路由器管理密码: 必须更改默认管理员用户名和密码!这是防止攻击者控制你路由器的关键。
3. 更改默认SSID:
修改无线网络的名称(SSID)。虽然这不能隐藏网络,但避免使用默认名称(如“Linksys”或“NETGEAR”)可以避免暴露路由器型号,减少被针对性攻击的风险。
4. 禁用WPS:
Wi-Fi Protected Setup 本意是方便连接设备,但存在设计缺陷(尤其是PIN码方式),容易被暴力破解。强烈建议在路由器设置中禁用WPS功能。
5. 启用网络防火墙:
确保路由器内置的防火墙处于开启状态,以阻止来自互联网的恶意流量。
6. 禁用远程管理:
除非有特殊需求,否则关闭路由器设置界面的“远程管理”或“从互联网访问”功能。这样只能从你的内部网络访问管理界面。
7. 保持固件更新:
至关重要! 路由器制造商会发布固件更新来修复安全漏洞。定期检查并安装最新固件是维护网络安全的重要环节。
8. 启用客户端隔离(访客网络):
访客网络: 为访客创建一个独立的无线网络(使用不同的SSID和密码)。启用“客户端隔离”或“AP隔离”功能,防止访客设备访问你的主网络内部设备(如你的电脑、NAS)。

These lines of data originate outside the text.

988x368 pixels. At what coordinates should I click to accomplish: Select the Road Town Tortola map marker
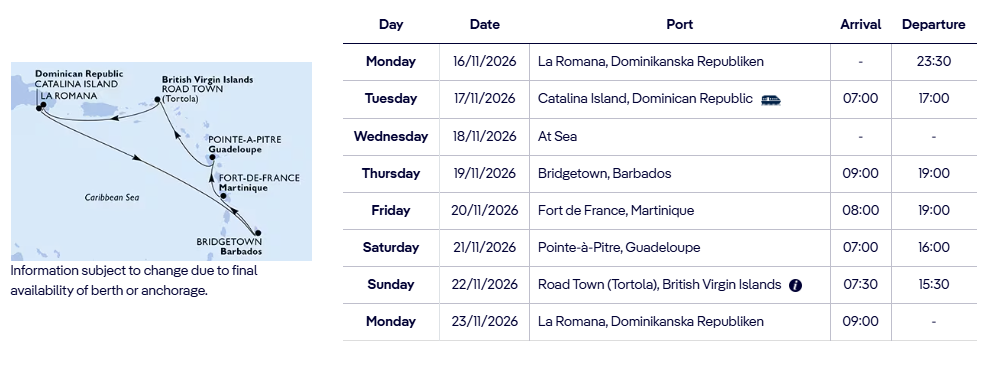[x=158, y=99]
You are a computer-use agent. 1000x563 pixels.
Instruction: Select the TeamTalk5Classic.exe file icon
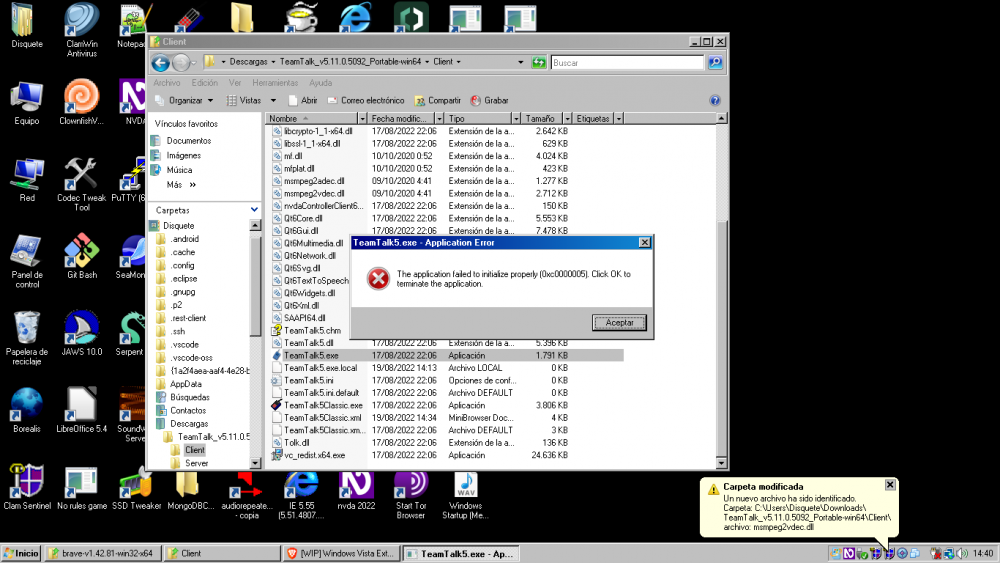(277, 405)
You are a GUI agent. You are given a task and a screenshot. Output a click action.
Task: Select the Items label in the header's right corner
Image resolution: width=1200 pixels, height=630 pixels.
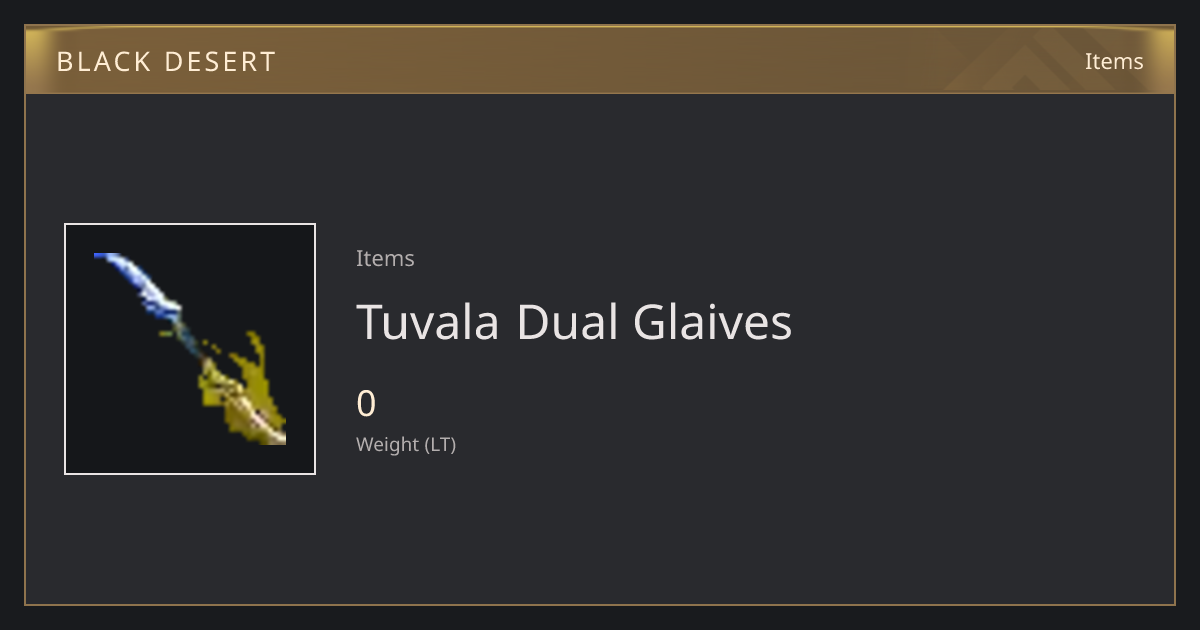point(1114,61)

主网络隔离(可选): 一些高级路由器允许在主网络内部也启用设备间的隔离,增强内部安全性。
9. 关闭网络时:
如果长时间不使用网络(如外出度假),可以关闭无线路由器。
10. 谨慎使用公共Wi-Fi:
避免在公共Wi-Fi上进行敏感操作(如网银、登录重要账户)。如果必须使用,务必连接 VPN 来加密你的所有流量。
11. 高级企业级安全:
802.1X/EAP: 在企业环境中,使用基于证书或用户名/密码的强身份认证(如EAP-TLS, PEAP-MSCHAPv2),通常配合RADIUS服务器。
无线入侵检测/防御系统: 监控无线环境,检测并阻止恶意活动。